WORK INSTRUCTIONS: Below is a listing. Write out exactly its lines between the one holding "Task: Click the help icon next to 月活粉丝" and the one holding "Choose the 取整 radio option", inclusive.

TASK INPUTS:
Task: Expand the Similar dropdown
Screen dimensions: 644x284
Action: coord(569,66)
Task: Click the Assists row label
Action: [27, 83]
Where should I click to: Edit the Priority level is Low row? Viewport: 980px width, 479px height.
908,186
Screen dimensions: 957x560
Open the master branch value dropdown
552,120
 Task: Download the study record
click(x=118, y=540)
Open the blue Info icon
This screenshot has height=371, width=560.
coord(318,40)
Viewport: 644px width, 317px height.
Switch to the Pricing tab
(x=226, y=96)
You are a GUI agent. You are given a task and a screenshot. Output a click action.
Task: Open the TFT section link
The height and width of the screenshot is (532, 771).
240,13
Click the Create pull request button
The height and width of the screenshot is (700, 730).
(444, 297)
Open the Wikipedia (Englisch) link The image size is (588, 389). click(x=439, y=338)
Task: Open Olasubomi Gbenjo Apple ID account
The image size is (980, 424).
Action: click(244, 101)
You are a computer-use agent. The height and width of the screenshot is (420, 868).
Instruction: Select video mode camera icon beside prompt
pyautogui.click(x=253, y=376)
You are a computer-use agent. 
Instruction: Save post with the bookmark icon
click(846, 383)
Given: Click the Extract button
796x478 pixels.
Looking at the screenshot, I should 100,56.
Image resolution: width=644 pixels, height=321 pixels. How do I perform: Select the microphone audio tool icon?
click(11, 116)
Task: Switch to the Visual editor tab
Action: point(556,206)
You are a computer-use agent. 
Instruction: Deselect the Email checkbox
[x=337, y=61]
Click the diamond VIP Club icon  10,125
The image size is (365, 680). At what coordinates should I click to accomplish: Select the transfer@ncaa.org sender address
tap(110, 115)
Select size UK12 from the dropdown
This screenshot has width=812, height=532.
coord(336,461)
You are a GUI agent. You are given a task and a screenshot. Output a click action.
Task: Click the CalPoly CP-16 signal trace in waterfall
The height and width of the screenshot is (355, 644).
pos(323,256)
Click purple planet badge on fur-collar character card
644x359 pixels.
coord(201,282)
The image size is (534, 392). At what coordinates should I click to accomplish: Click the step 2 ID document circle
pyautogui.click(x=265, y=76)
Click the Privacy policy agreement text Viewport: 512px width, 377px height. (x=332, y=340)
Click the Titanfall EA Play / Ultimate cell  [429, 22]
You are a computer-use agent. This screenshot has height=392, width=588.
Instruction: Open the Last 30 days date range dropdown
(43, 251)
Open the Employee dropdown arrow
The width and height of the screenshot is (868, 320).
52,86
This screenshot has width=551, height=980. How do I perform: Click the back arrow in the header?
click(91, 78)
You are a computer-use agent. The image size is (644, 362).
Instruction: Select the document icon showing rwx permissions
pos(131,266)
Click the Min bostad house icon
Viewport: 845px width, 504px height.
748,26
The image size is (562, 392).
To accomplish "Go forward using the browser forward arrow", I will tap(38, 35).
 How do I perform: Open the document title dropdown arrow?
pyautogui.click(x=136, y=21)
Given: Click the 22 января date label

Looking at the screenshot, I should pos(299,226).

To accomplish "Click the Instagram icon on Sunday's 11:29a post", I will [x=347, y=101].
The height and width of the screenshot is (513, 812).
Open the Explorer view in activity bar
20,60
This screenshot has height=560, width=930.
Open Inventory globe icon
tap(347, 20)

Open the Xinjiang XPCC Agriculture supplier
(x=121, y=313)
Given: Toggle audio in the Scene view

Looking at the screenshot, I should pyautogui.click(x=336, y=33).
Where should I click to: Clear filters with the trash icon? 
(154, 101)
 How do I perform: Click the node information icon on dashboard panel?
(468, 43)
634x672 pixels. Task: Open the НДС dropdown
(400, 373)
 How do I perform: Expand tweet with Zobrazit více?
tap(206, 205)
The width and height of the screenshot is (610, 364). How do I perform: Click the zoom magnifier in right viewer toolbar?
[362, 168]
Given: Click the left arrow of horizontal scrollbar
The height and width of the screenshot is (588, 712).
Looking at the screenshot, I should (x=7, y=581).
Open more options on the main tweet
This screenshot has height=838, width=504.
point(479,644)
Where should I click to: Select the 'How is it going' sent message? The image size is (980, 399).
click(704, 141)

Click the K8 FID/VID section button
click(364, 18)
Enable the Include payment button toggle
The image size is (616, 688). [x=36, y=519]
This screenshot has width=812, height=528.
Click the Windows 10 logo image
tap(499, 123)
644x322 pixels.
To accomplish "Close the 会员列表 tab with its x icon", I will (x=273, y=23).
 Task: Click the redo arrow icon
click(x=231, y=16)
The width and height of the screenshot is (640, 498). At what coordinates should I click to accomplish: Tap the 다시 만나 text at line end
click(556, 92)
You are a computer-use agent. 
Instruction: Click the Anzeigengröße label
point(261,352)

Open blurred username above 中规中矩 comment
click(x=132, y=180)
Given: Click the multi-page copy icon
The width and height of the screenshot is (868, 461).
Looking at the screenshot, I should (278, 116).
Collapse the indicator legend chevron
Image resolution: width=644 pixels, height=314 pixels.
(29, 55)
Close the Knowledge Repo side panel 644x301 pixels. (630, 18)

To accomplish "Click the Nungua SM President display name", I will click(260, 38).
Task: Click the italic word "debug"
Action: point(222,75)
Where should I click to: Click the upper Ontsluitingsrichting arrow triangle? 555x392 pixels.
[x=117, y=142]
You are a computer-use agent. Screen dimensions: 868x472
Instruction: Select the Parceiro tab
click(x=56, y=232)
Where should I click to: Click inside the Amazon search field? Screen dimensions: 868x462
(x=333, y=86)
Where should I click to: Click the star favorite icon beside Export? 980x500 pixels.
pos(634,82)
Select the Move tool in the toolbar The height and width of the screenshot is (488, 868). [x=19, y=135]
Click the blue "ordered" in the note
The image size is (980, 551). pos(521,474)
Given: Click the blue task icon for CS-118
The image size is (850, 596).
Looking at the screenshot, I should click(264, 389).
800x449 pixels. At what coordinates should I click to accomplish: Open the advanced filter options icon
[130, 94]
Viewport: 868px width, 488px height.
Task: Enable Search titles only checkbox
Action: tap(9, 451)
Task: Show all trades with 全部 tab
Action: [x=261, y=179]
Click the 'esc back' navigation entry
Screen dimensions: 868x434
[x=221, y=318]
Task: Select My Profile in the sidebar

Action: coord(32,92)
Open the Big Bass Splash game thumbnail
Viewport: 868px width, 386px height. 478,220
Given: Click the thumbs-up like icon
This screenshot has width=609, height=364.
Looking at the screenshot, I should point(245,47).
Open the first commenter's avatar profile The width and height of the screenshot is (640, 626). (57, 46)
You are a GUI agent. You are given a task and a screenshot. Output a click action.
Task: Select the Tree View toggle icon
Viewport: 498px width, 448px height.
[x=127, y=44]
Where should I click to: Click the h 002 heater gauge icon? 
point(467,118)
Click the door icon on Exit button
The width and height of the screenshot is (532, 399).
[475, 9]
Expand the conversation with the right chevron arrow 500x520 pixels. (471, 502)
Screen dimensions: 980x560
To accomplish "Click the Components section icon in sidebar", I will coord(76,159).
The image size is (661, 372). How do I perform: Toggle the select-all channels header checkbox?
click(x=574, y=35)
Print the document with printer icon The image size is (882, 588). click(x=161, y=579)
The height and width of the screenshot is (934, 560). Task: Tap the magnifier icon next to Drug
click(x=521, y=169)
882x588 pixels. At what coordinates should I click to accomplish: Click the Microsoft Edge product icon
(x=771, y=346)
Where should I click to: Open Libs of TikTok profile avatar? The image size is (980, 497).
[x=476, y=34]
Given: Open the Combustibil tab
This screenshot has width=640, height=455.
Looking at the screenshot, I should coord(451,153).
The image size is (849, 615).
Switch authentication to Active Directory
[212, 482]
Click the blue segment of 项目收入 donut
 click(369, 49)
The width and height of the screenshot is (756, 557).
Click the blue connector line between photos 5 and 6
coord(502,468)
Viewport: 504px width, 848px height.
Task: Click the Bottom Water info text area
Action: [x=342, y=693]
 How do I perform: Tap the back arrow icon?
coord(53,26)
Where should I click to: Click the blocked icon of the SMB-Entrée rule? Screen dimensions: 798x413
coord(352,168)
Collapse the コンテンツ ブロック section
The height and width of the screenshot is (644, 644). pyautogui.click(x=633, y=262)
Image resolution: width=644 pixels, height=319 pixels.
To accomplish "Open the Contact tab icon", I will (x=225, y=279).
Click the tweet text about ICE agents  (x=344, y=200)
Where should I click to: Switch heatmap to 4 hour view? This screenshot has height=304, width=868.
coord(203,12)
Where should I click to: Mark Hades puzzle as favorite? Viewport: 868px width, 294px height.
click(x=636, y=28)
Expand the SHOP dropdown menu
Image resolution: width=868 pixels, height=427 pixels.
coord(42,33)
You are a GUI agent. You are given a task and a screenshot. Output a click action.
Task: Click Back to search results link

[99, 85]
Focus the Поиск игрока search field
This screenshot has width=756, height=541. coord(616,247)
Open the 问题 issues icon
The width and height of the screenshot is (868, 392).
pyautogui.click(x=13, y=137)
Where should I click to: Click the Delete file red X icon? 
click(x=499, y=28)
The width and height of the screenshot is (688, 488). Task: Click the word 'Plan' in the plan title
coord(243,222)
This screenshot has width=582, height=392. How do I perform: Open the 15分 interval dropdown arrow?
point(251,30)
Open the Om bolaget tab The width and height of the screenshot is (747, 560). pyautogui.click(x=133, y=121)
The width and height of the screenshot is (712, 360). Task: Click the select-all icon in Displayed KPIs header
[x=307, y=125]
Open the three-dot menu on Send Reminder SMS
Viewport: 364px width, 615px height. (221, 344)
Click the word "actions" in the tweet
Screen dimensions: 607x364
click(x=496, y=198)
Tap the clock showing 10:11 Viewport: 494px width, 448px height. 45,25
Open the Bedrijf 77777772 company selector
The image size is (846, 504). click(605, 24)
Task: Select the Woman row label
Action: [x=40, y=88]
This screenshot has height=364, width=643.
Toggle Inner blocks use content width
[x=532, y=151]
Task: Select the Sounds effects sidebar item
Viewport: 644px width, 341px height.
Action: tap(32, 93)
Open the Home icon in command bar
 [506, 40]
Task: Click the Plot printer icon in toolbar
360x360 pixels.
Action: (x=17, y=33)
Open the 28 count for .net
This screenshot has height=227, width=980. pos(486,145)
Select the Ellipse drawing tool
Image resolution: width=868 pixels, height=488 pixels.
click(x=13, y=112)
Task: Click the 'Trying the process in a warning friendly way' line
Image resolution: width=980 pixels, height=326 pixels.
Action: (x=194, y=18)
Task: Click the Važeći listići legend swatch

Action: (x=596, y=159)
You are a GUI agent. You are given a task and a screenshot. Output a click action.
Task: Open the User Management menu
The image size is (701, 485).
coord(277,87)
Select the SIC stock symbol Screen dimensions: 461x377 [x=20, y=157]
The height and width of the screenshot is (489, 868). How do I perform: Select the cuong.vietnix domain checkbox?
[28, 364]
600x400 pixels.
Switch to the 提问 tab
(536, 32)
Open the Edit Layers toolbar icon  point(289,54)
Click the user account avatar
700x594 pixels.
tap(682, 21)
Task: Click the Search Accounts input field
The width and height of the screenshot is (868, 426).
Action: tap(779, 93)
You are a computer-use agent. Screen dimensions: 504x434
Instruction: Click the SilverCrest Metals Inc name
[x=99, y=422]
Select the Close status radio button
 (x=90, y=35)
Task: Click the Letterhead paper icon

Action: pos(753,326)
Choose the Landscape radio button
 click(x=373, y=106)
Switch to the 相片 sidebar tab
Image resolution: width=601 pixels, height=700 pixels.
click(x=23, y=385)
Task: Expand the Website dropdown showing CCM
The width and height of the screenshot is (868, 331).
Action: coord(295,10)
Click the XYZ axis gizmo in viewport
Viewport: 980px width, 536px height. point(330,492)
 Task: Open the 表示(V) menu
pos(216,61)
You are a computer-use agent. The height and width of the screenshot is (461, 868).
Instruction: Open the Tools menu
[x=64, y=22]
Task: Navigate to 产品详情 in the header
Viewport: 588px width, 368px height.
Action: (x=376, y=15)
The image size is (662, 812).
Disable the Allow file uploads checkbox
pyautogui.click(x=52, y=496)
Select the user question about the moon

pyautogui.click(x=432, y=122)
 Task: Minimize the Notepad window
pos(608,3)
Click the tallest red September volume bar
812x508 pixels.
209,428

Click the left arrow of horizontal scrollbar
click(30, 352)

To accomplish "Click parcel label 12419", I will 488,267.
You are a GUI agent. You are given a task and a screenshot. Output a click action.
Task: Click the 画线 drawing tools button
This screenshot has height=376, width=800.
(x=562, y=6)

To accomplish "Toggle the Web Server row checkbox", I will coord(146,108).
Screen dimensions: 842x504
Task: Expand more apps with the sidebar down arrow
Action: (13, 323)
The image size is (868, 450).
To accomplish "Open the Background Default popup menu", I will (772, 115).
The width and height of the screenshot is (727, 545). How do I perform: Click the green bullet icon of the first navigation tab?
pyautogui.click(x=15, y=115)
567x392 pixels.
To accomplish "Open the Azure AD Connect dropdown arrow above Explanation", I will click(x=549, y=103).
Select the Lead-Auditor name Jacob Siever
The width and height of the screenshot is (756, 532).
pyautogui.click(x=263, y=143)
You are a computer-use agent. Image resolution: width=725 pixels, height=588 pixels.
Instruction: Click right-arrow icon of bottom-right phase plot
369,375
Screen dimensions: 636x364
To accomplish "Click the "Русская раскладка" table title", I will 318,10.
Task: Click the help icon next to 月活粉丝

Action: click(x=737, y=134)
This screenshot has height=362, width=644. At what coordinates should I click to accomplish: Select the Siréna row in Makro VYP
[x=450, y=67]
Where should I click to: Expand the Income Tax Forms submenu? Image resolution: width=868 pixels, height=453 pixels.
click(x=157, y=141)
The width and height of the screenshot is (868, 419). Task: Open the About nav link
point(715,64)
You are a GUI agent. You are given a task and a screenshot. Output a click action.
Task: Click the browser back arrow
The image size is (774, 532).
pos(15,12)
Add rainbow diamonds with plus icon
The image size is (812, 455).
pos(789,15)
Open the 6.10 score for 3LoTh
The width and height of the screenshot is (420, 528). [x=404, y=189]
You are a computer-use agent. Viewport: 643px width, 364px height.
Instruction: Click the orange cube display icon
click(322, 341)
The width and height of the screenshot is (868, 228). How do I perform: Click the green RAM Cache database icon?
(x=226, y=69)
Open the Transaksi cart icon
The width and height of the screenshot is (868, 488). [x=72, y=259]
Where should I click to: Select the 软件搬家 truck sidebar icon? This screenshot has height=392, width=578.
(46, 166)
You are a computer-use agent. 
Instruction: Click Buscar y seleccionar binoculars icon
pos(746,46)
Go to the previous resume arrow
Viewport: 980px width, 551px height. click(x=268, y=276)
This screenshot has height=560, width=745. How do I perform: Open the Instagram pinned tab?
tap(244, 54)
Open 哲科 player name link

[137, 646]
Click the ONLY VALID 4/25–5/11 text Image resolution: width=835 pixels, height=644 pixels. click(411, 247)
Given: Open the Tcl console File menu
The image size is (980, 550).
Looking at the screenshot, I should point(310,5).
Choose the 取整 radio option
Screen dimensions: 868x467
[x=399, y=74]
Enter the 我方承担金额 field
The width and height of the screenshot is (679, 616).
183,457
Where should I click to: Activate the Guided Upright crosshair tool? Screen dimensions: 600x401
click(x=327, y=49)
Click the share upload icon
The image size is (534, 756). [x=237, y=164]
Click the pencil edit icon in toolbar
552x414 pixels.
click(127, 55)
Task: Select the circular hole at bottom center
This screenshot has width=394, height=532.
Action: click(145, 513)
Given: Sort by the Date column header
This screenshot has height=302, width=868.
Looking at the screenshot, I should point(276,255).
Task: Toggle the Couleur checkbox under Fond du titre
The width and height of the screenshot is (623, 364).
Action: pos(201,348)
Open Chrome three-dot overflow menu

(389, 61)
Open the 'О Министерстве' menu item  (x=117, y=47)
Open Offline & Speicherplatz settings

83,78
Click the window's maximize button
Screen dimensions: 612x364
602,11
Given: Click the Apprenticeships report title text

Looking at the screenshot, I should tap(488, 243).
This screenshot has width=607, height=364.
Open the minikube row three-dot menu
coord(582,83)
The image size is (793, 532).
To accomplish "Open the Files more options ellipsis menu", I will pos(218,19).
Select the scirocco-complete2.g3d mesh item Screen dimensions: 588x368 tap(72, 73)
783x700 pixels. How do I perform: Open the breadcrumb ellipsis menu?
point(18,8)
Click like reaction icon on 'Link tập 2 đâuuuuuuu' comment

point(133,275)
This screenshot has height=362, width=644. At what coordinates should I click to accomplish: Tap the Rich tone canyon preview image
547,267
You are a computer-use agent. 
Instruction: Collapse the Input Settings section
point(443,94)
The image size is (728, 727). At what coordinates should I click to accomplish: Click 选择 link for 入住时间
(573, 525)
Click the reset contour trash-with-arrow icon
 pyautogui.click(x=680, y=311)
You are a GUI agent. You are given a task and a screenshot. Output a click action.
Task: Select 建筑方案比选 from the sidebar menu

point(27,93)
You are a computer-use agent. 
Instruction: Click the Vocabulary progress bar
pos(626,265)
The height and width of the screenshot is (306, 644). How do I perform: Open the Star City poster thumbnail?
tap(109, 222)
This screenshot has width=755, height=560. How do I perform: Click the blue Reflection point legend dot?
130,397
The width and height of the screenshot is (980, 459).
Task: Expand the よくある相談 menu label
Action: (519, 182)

FINISHED TASK:
Task: Click the help icon next to 月活粉丝

Action: click(x=737, y=134)
This screenshot has height=362, width=644. At what coordinates should I click to accomplish: Select the Siréna row in Makro VYP
[x=450, y=67]
Where should I click to: Expand the Income Tax Forms submenu? Image resolution: width=868 pixels, height=453 pixels.
click(x=157, y=141)
The width and height of the screenshot is (868, 419). Task: Open the About nav link
point(715,64)
You are a GUI agent. You are given a task and a screenshot. Output a click action.
Task: Click the browser back arrow
The image size is (774, 532).
pos(15,12)
Add rainbow diamonds with plus icon
The image size is (812, 455).
pos(789,15)
Open the 6.10 score for 3LoTh
The width and height of the screenshot is (420, 528). [x=404, y=189]
You are a computer-use agent. Viewport: 643px width, 364px height.
Instruction: Click the orange cube display icon
click(322, 341)
The width and height of the screenshot is (868, 228). How do I perform: Click the green RAM Cache database icon?
(x=226, y=69)
Open the Transaksi cart icon
The width and height of the screenshot is (868, 488). [x=72, y=259]
Where should I click to: Select the 软件搬家 truck sidebar icon? This screenshot has height=392, width=578.
(46, 166)
You are a computer-use agent. 
Instruction: Click Buscar y seleccionar binoculars icon
pos(746,46)
Go to the previous resume arrow
Viewport: 980px width, 551px height. click(x=268, y=276)
This screenshot has height=560, width=745. How do I perform: Open the Instagram pinned tab?
tap(244, 54)
Open 哲科 player name link

[137, 646]
Click the ONLY VALID 4/25–5/11 text Image resolution: width=835 pixels, height=644 pixels. click(411, 247)
Given: Open the Tcl console File menu
The image size is (980, 550).
Looking at the screenshot, I should point(310,5).
Choose the 取整 radio option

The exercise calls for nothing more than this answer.